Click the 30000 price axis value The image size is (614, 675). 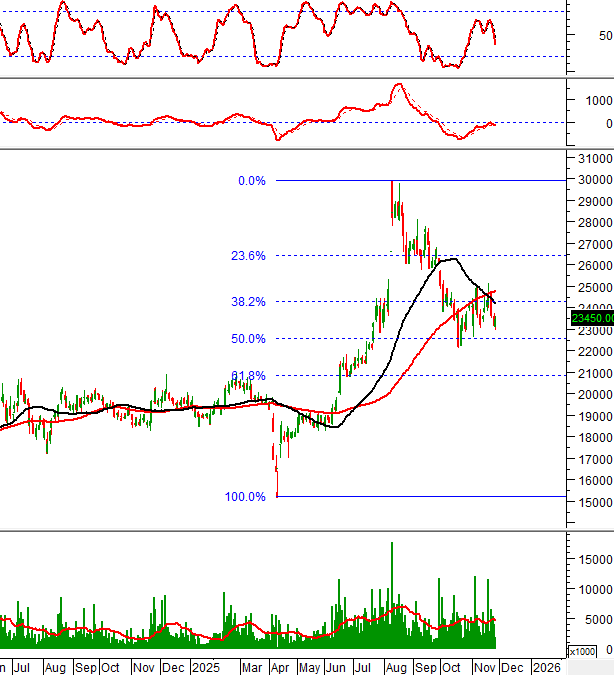pyautogui.click(x=596, y=181)
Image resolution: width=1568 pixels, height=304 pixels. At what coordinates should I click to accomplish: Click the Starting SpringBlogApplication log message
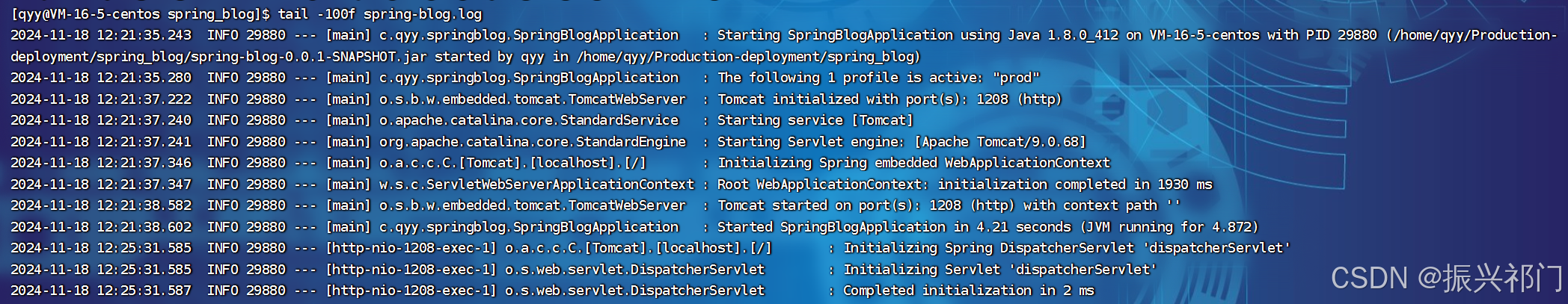click(835, 35)
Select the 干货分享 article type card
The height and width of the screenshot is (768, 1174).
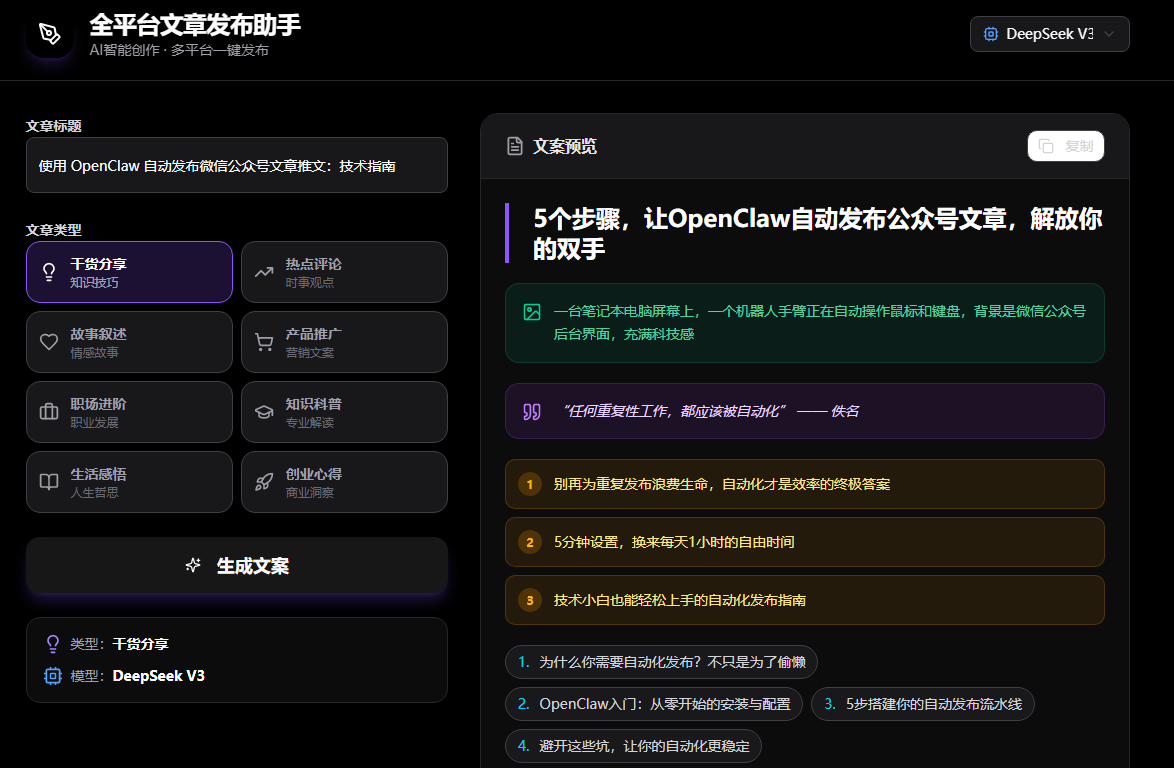129,271
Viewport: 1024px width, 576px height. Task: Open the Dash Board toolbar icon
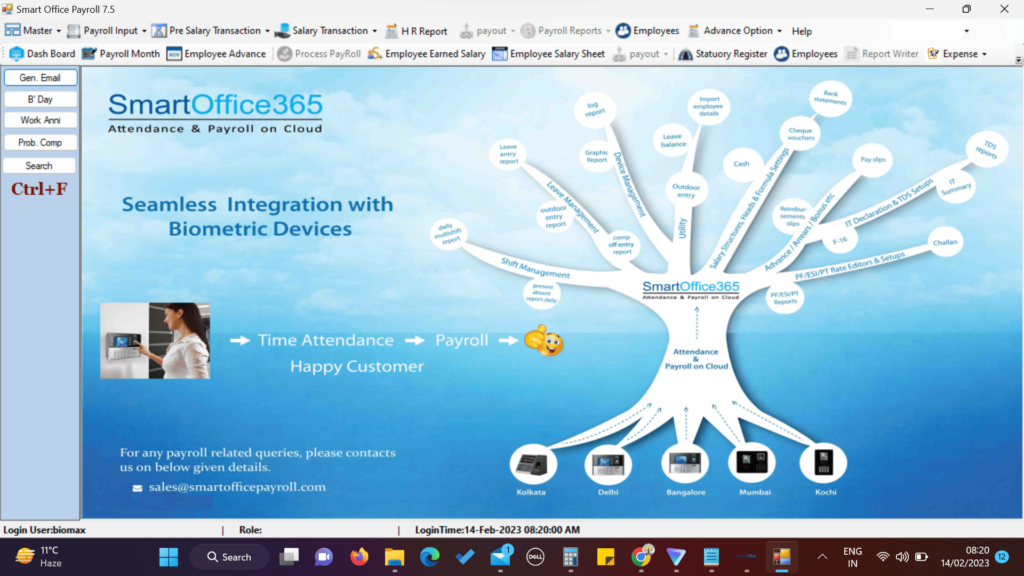pyautogui.click(x=42, y=54)
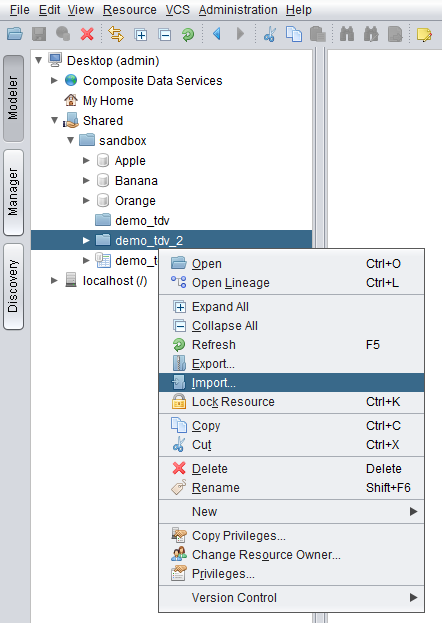Expand the Apple data source node
This screenshot has width=442, height=623.
click(x=86, y=161)
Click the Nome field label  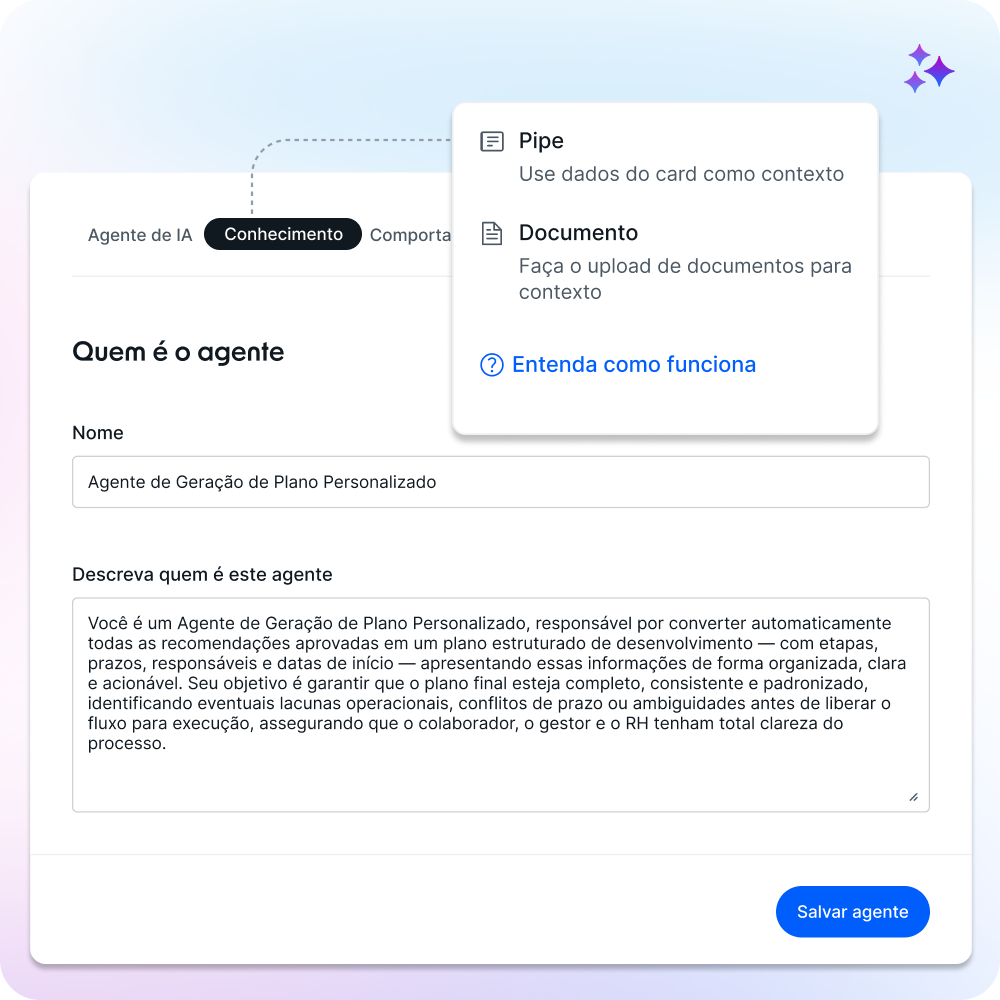pos(98,432)
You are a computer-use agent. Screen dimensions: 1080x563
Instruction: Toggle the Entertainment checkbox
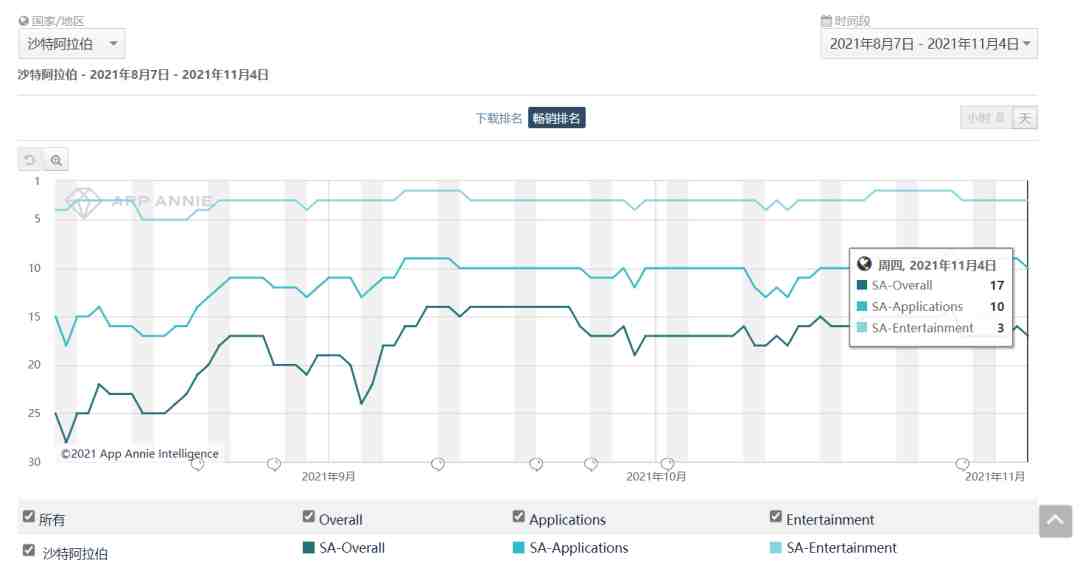pos(776,516)
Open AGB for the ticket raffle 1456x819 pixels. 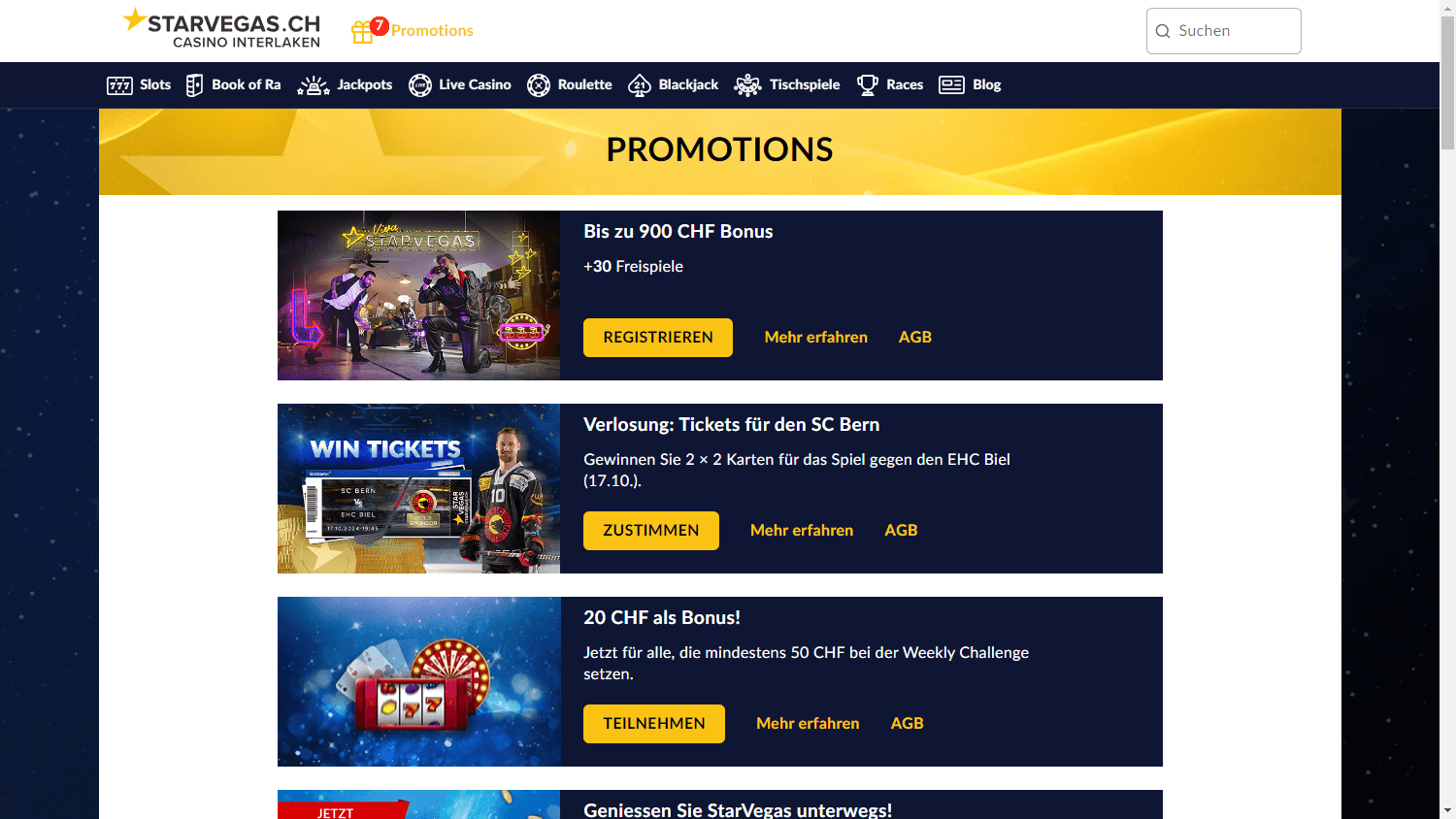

EXERCISE AIM: Counting both ends, reproduce word for word the lines from the line with "Instruction: Toggle the" to the final line of the listing above, skipping every picture.

RESPONSE TO THIS EXERCISE:
Instruction: Toggle the Entertainment checkbox
pos(776,516)
Open AGB for the ticket raffle 1456x819 pixels. 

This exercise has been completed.